A.O. Scott wrote an uncharacteristically inane piece for The New York Times over the weekend. If you’re reading this after the brief period of free online access, it’s basically about why nobody watches artsy, miserabilist foreign films in U.S. theaters anymore. But it’s based on really shaky ideas, starting with the title: “The World is Watching. Not Americans.” Is that the case? Are we just ignorant Americans being force-fed entertainment like “Superman Returns?” When I was living in Berlin they were playing a LOT of blockbuster American films dubbed into German. Original German-language productions seemed like the exception rather than the rule. Obviously that’s just one example, but I find it hard to believe that downers like “The Death of Mr. Lazarescu” outsell “Pirates of the Caribbean: Dead Man’s Chest” in Romania.

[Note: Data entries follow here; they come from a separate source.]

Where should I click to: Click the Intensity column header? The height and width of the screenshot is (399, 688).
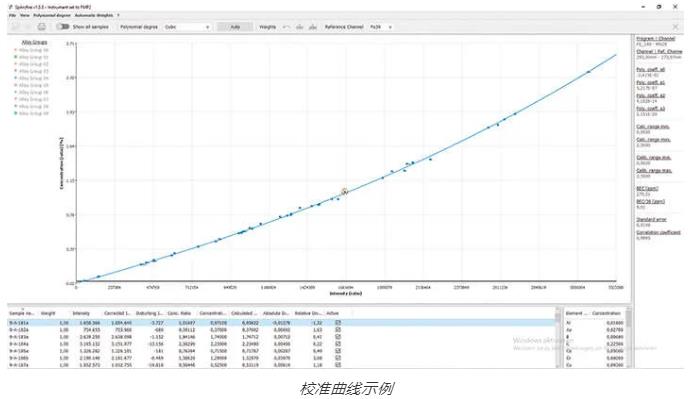(81, 313)
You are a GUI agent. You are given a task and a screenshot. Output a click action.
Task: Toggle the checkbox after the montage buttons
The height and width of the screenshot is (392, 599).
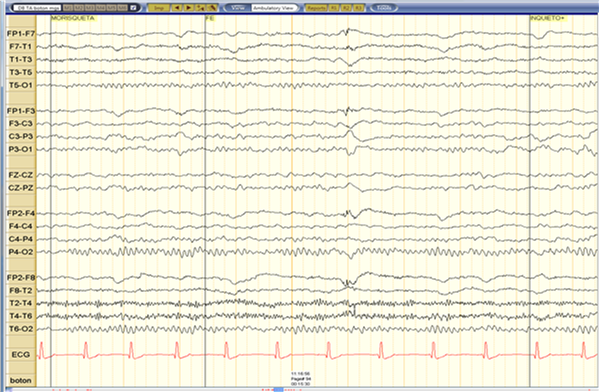click(x=133, y=8)
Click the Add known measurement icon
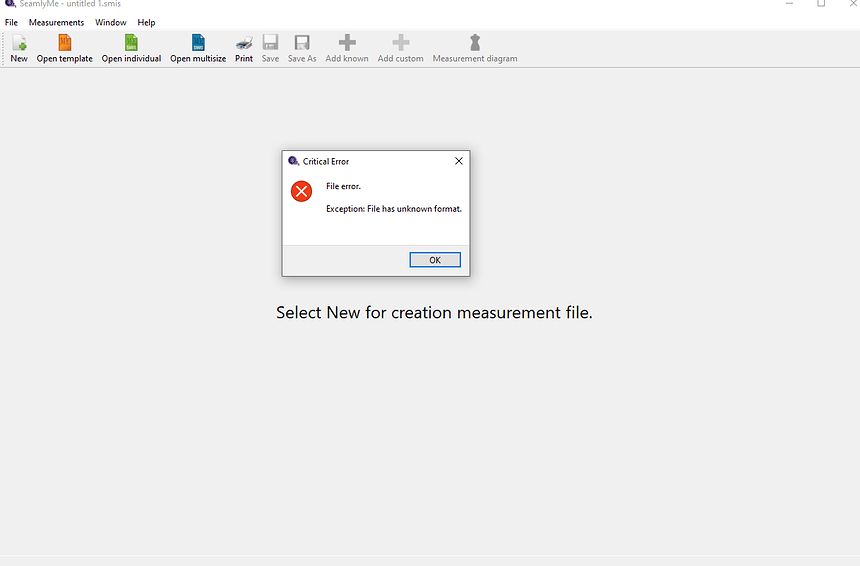The width and height of the screenshot is (860, 566). coord(347,43)
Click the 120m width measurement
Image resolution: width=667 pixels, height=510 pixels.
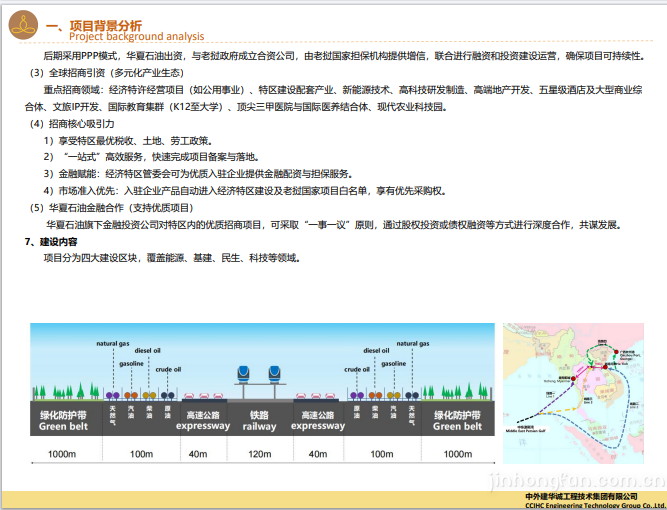tap(259, 455)
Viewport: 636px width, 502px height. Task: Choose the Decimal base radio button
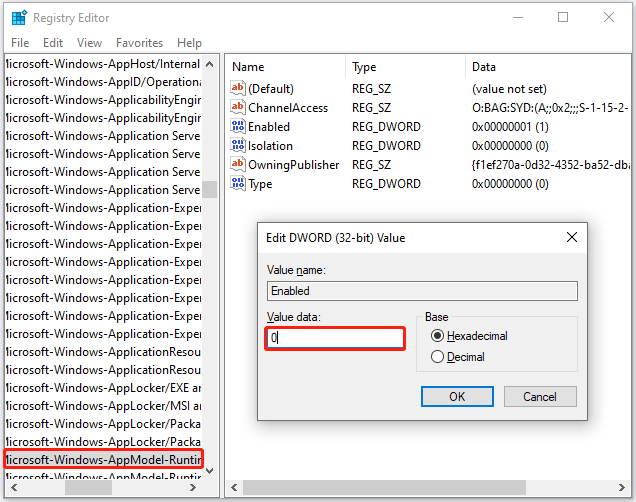437,357
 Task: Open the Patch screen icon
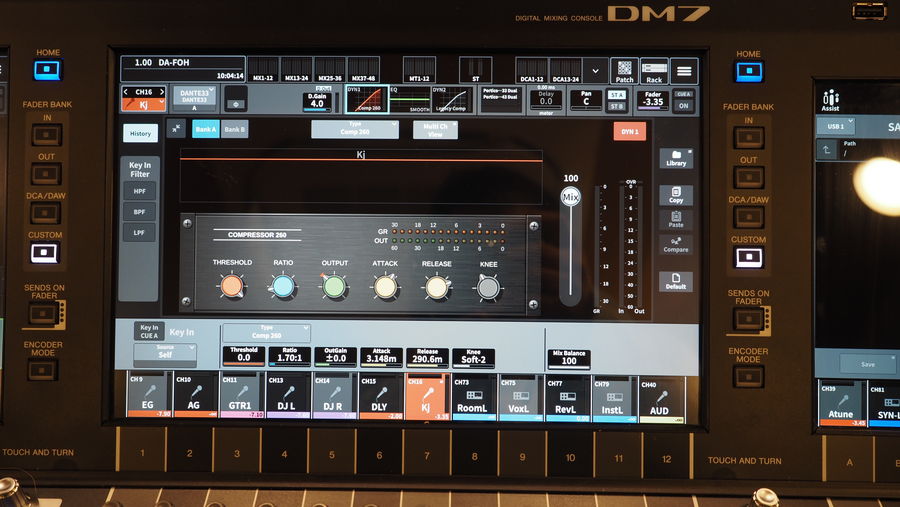coord(624,71)
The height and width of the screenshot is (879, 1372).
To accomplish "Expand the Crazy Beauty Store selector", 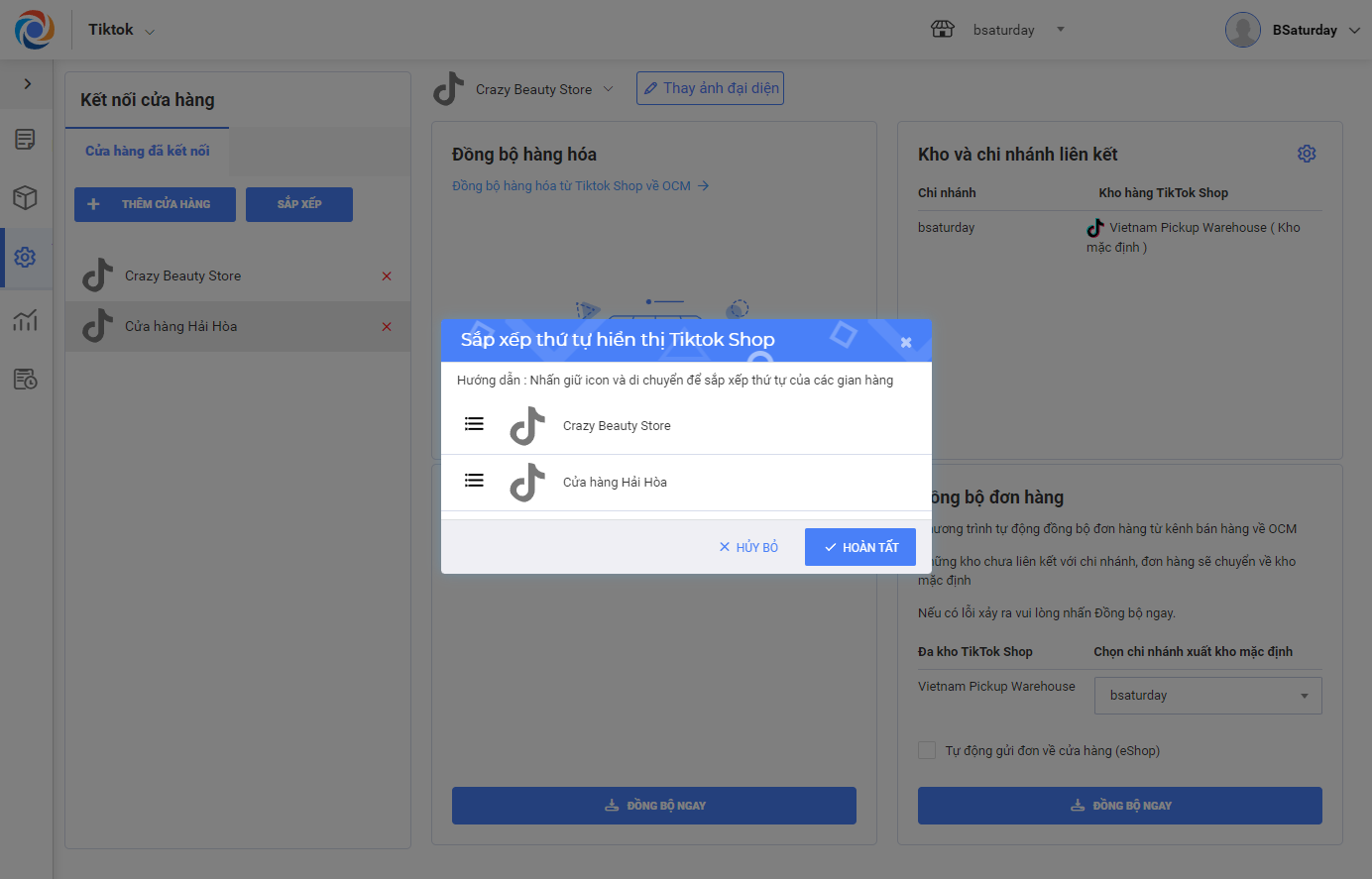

The fact is, there is a problem with U.S. film distribution, but The New York Times deserves a fair portion of the blame. A small independent or foreign film has a very large hurdle to overcome if it wants any success in the U.S. theatrical market. It’s a good review in The New York Times. Without that review, you’re out of luck. You might be able to limp through a few screens for a week or two, but without the support of a Roger Ebert (who’s not going to like your movie either) you’re screwed. Nobody’s going to go out during the one or two weekends your movie plays to 1/4 full houses. It’s not fun.
But you know what is fun? Discovering a hidden gem on Netflix or at your local video store, if you still have one. It’s cheap, the soundtrack doesn’t have to compete with the subway (Angelika Theater, I’m looking in your direction) and you don’t feel bad if there’s an empty seat or two in your living room.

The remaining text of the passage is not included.